El arzobispo de Santiago, monseñor Ramón Benito de la Rosa y Carpio, salvó su vida tras una violenta embestida a su vehículo mientras transitaba por la autopista Duarte. Lamentablemente, un joven de 31 años, que conducía el vehículo que embistió al del prelado, resultó muerto en el acto. Apenado por el suceso, el arzobispo se inclinó ante la víctima y oró a Dios para que le conceda vida eterna en el reino prometido.

Para la sociedad dominicana, que admira la labor de monseñor De la Rosa y Carpio, es una bendición de Dios el que le haya protegido su vida para que esta siga al servicio de las causas de la redención moral y la dignidad de todos los humanos. Como arzobispo de Santiago y como presidente de la Conferencia Episcopal Dominicana, monseñor De la Rosa y Carpio ha sido a lo largo de su magisterio religioso un fiel servidor y pastor de ovejas descarriadas.

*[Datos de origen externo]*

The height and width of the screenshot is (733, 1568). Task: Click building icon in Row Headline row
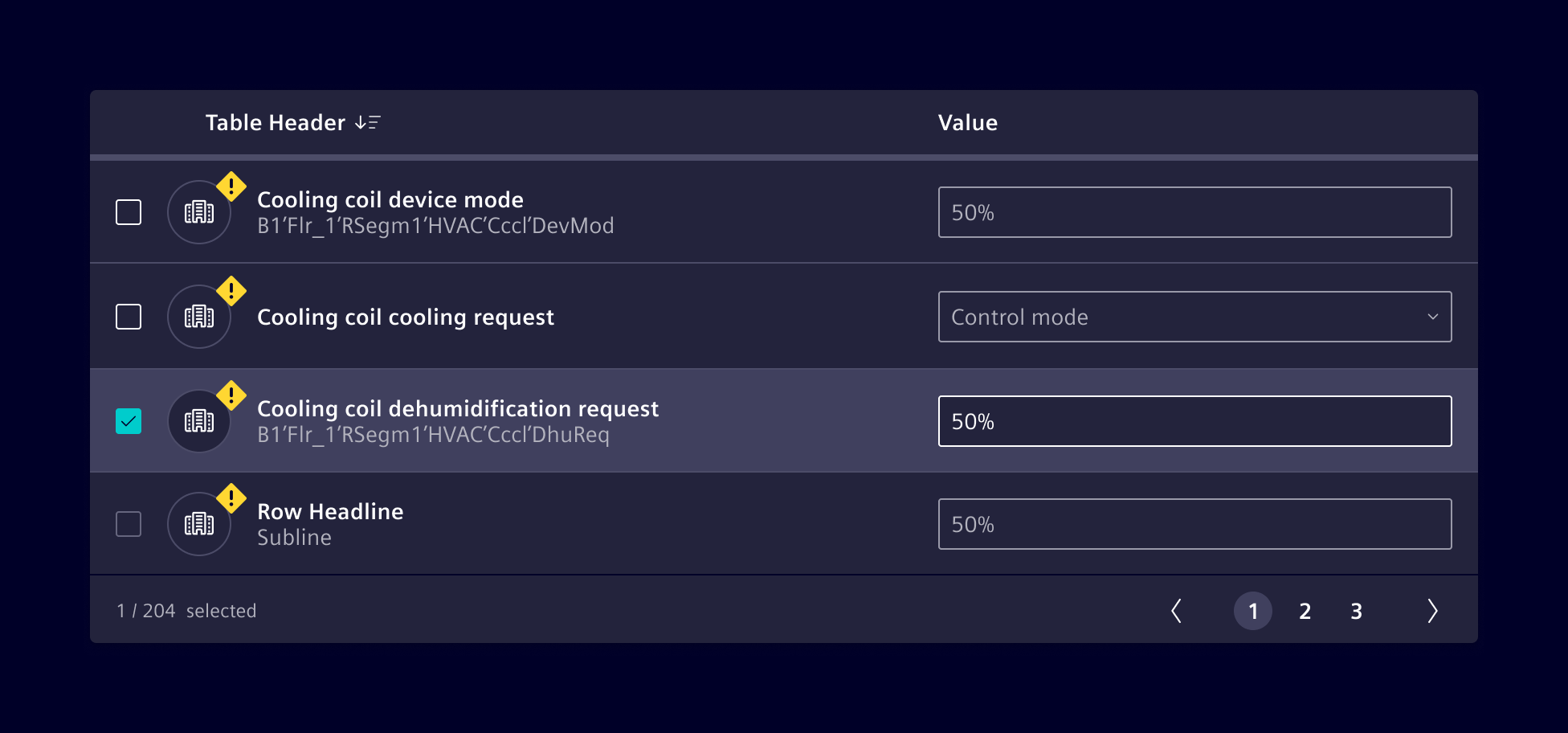199,524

Tras su inesperada experiencia con ese accidente, el arzobispo ha dicho que uno de los factores que ayudó a preservarle la vida fue el uso del cinturón de seguridad. Este mismo testimonio han dado otros que atravesaron por semejantes trances. La ley obliga a los conductores y a los pasajeros que van delante que se sujeten los cinturones, y esta precaución alcanza a los demás ocupantes de un vehículo.

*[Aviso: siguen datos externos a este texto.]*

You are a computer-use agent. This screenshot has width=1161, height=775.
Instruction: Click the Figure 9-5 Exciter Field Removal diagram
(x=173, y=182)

Es una recomendación sana y efectiva y, a la luz de las tantas vidas que se han salvado por esta precaución, es oportuno remachar sobre este aspecto para que aquellos que todavía se resisten a su uso, reconsideren su absurda reticencia. El LISTÍN DIARIO, que cuenta orgullosamente entre sus columnistas diarios a monseñor De la Rosa y Carpio, agradece que el Señor haya sido generoso con la vida de este ilustre siervo suyo en la tierra y se suma a las oraciones que se han elevado dando gracias por esta feliz intercesión.